You can’t feel sorry for these animals. A guy like this, would plug you if you give him the chance. You gotta pull the trigger without thinkin’.

The audio design is on a different level altogether. Car tires screech during road turns, police sirens echo in the distance and the ratatat of the iconic Tommy submachine gun are a few examples of where it shines. In melee combat, the baseball bat lands with a satisfying thwack, and in armed chaotic skirmishes bullets whizz by leaving shattered glass and broken debris. But the biggest takeaway is the radio. The sweeping background score recreated by the BRNO Philharmonic Orchestra is chillingly epic.
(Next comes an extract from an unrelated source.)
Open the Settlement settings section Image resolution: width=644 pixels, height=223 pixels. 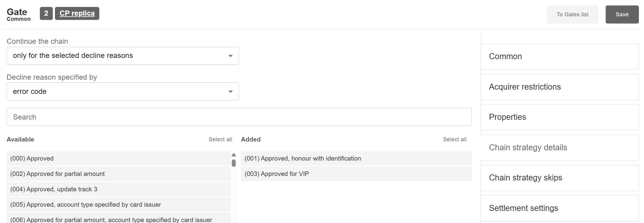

From the newly licensed jazz tracks from greats like Louis Armstrong, and rousing presidential speeches by Roosevelt, the game recreates the soundscape of that era with outstanding finesse. One of the highlights for me was the riveting commentary of a baseball match between the Lost Heaven Lancers and the Empire Bay Cannons – it is in no way connected to the story, and easily missable and skippable, but the time and effort that the developers must have spent behind it to make it sound authentic is mindboggling!

Real Talk

Mafia: Definitive Edition is a fascinating remake of an old classic. It moulds significant elements of the original in its new bold vision, and provides a strong retelling of Tommy’s story. The facial animations and graphics are top-notch, the attention to detail to the authentic period setting is insane, and the revamped dialogues and subtle rewrites to character motivations provide a more realistic and grounded look into the world of the Mafia families. If there is but any small complaint, it might stem from the fact that Hangar 13 seems to have reined in some of their ambition while making this game. This could have been a denser and living open world, chock-full of secrets, and meaningful side missions. The beautiful world that they have created, deserved it. In spite of creating a strong new framework suited to its own machinations, Mafia: Definitive Edition falters by being slavishly faithful to the 2002 original in certain regards.

I guess I just wanted out, one way or the other. I’m tired, Tommy. Tired of lying to my wife. Tired of checking under my car every time I take a Sunday drive. And tired of waiting for the Don to put two in my temple.